__What to produce__:
Although the records contain pictures, only their text should be set down, exactly as written.

==============================

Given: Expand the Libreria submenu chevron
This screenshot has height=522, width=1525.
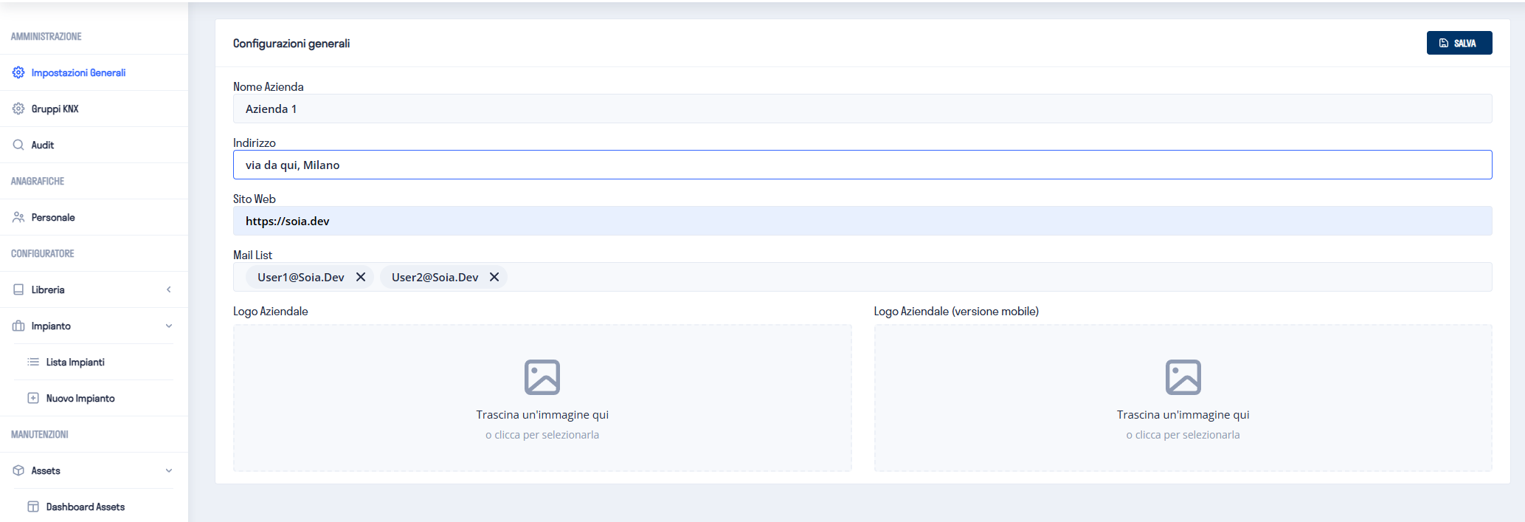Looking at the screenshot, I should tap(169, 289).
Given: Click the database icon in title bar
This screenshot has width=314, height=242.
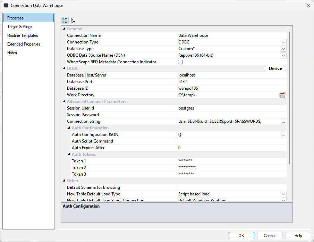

==============================

__Answer for this exercise__:
Given: Expand the Libreria submenu chevron
This screenshot has height=522, width=1525.
Looking at the screenshot, I should tap(169, 289).
Given: Click the database icon in title bar
This screenshot has width=314, height=242.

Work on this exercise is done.